Leave out every line before the one containing "The height and width of the screenshot is (467, 830).", and repeat the rest of the material below exactly, that line included.

----------------------------------------

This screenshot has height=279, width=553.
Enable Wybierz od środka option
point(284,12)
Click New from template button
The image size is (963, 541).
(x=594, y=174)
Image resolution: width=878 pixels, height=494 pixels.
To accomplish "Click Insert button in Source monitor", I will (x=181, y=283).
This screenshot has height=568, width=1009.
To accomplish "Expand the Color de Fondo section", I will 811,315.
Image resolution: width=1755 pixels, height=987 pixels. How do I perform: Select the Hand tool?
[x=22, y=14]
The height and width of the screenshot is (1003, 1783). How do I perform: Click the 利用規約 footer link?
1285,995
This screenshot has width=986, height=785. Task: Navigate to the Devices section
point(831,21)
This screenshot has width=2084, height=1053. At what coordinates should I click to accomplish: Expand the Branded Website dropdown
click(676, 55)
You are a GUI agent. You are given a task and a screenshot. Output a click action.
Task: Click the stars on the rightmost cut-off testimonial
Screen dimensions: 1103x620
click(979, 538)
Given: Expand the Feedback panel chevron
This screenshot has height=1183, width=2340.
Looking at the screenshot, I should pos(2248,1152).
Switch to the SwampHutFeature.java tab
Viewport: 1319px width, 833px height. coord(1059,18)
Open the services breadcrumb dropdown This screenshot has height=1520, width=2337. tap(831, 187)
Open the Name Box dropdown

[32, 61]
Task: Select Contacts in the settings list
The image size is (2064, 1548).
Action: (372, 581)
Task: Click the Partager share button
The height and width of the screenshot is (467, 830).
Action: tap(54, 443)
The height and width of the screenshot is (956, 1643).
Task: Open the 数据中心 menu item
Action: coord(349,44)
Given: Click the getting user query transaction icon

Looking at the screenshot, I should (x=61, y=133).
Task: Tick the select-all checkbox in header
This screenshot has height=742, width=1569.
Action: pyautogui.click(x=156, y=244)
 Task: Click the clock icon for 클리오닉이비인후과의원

----------------------------------------

> _Solution to this task_
The height and width of the screenshot is (467, 830).
Action: tap(54, 443)
The height and width of the screenshot is (956, 1643).
Task: Open the 数据中心 menu item
Action: coord(349,44)
Given: Click the getting user query transaction icon

Looking at the screenshot, I should (x=61, y=133).
Task: Tick the select-all checkbox in header
This screenshot has height=742, width=1569.
Action: pyautogui.click(x=156, y=244)
 Task: Click the clock icon for 클리오닉이비인후과의원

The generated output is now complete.